3人のイメージカラーのライトが照らし出すステージ上で、私の大好きな人たちが、キラキラと輝いている。
思わずため息がこぼれた。私は、こんな素敵な舞台のお手伝いをさせてもらえるなんて、なんて幸せ者なのだろう。
“情熱のKISS~♪”
3人の声が美しく重なり、交わって広がっていく。とても心地よく。綺麗なハーモニー。
めぐはちゃんと、客席でこのパフォーマンスを見ているだろうか。茉麻さんは?佐紀さんは?千奈美さんは楽しい記事を書いてくださるだろうか。
なるべく多くの人に、この素晴らしいステージを見て欲しい。
そう思って、夢中になって舞台に見入っていると、突然視界がワインレッドに遮られた。
「まあ!」
「まあ、じゃないでしょ!顔出しすぎ!」
「千聖はBuono!のパフォーマンスを見ているのよ!」
舞が被せたカーテンを払いのけるけれど、また顔を隠されてしまう。
「もう、舞!」
「2人とも、喧嘩両生類!じゃなくて、とにかくそんな感じ!」
「うわっ」
ムキになって言い合いをしていたら、うなじの辺りをキュッと掴まれて、袖へと引っ張り込まれてしまった。
「はーなーせー!舞は猫じゃないんだからねっ!ふぎゃー!」
舞の抗議にもはいはいと涼しい顔の大きな熊さん。さすが、心がお強い、というか、何と言うか・・・。

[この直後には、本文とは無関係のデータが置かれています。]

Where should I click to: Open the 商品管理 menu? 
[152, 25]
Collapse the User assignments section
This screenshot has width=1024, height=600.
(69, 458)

お姉さんらしい一面をお持ちのようだし、きっと、弟さんか妹さんがいらっしゃるのかもしれない。といっても、まったく姉扱いされない私のような長女もいるから、確証はないのだけれど・・・。
「うふふ」
「なんだよっまた舞のこと子供だと思ってるんでしょ!それ違うからねちしゃとのほうがよppくぁwせdrftt」
「はいはい、騒がないの!おしりぺんぺんしますよ!」
「やめろー!セクハラ反対ー!」
意外とあまえんぼうな舞と、マイペースで流されない、大きな熊さん。
こうして見てみると、案外いいコンビなのかもしれない、なんて舞が怒ってしまうようなことを思った。
「あ・・・そろそろ、ドリンクの準備をしないと。私、行ってきます」
「お嬢様、お気をつけて!
2人に背を向け、私は空のボトルを持って廊下に出た。
「えーと、雅さんは、クエン酸を2杯・・・愛理は蜂蜜を多めで・・・あら?」
体調に合わせてお一人ずつ調合しているドリンク。
そのレシピを確認しながら歩いていると、隅っこのほうにうずくまる人影が見えた。
「あの・・・?御気分でも・・・?」
私の声に、肩を揺らして顔を上げるハッピ姿の女の子。